■ **EXCERPT PROVIDED**:
Comparing human and DCNN unfamiliar verification performance on a challenging set of face image pairs from a dataset of Australian local celebrities. Unfamiliar verification performance of VGG-16 DCNN pretrained on objects or faces is shown on the left. Humans performed the same verification task 4 times, and performance is plotted for both the first totally unfamiliar session, and each of the three repeat sessions.

Fig. 10.

Fig. 10.

Verification using a cognitive rule that flexibly determines whether to use perceptual or identity representations. Results are shown for the face-pre-trained network before and after familiarization, evaluated on the same images as in the behavioral experiment. We plot area under the ROC curve (ROC-AUC) here instead of d′, as d′ = ∞ for the familiarized network on this small set of image pairs.

■ **INFORMATION SUPPLIED**:
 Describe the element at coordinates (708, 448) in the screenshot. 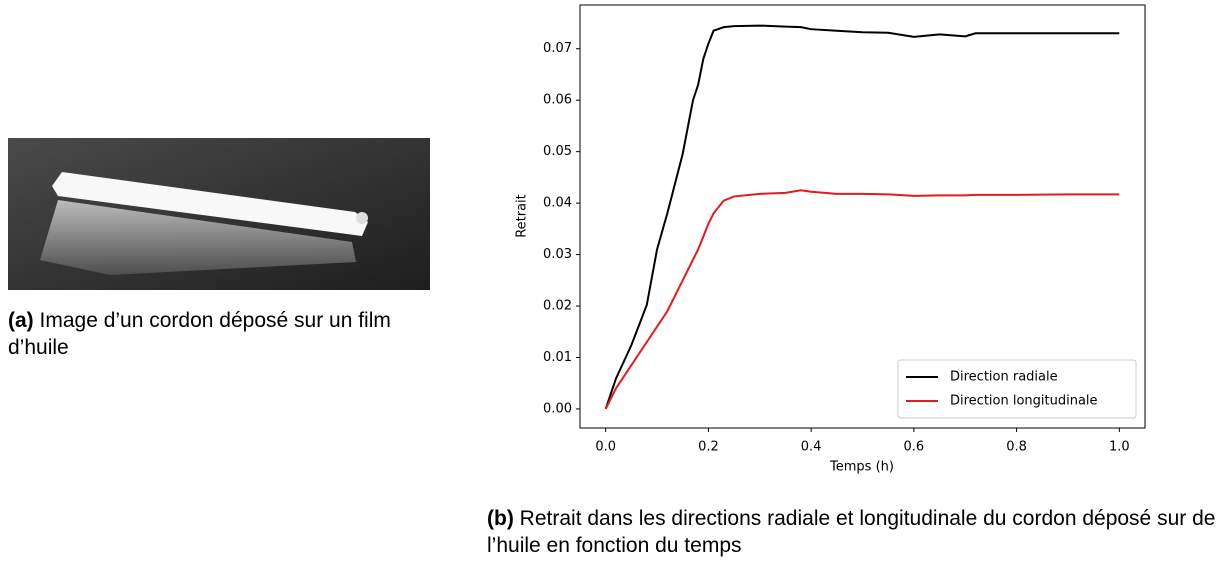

--

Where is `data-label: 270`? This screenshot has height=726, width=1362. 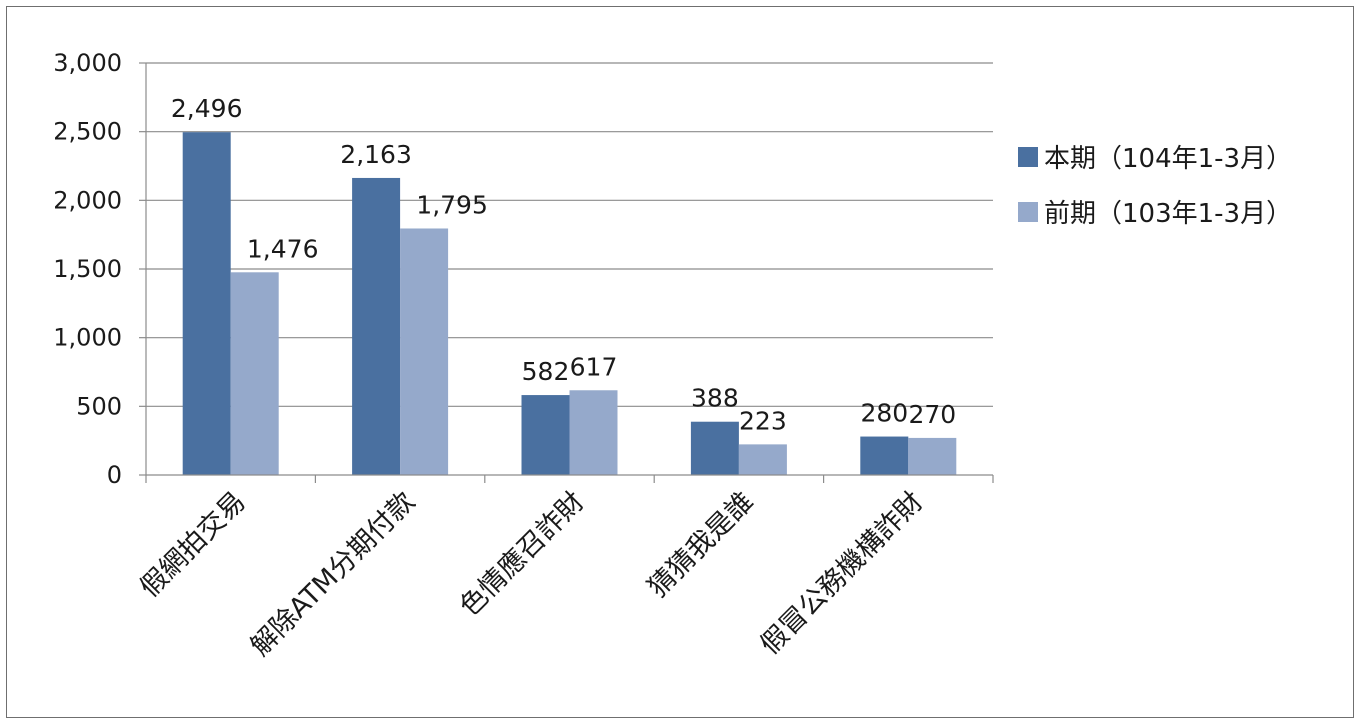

* * *

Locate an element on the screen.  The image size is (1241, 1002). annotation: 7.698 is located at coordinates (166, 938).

■ **DIRECTIVE A**:
In the face verification captions, why is ROC-AUC plotted instead of d′?
■ **DIRECTIVE B**:
Resume the face verification captions where they stop.

■ **WRITTEN RESPONSE A**:
d′ is infinite for the familiarized network on this small set of image pairs.

■ **WRITTEN RESPONSE B**:
3.10. A simple cognitive rule allows for optimal combination of perceptual and identity information in the service of identity verification of images of arbitrary familiarity

Two potential critiques of our work thus far are 1) no single representation in the model performs similarly to humans in both unfamiliar and familiar face recognition; rather, human unfamiliar face recognition is modeled well by the highest perceptual layer (fc7) whereas the benefits of familiarity in verification are seen when examining the explicit probability layer (prob), and 2) it assumes a localist identity representation which seems at odds with the distributed semantic, biographical, and episodic representation many believe constitutes a human identity representation. Regarding the first point, our claim is that humans have access to both forms of representations and can easily determine the more useful one for a pair of images, a process which is likely automated by the confidence of identity recognition of each individual. We developed a simple cognitive rule-based model to demonstrate how this might be done. We performed this analysis as a proof of concept that perceptual and identity representations can be optimally combined on the fly for human-like unfamiliar and familiar face identity verification, and hold no strong commitment to the specifics of the rule. As described in Methods 2.6, the intuition is straightforward: given two images, if the system is highly confident about the identity of either image, or relatively confident about both, it should decide based on whether the identities match; otherwise, it should perform the task by comparing the perceptual representations elicited by each face. This rule also addresses the second point, as it softens the assumption of a localist identity representation, rather requiring only that whatever identity representation is used, it yields a confidence value for and index to the most probable known identity for a given face image.

Using the same images as in the human behavioral experiment, as shown in Fig. 9, we implemented the cognitive rule and evaluated it before and after familiarization. Results are shown in Fig. 10. As expected, this unitary mechanism recognizes difficult pairs of unfamiliar faces at above-chance levels and produces a sharp benefit for familiar faces, reaching perfect performance on the small set of images used.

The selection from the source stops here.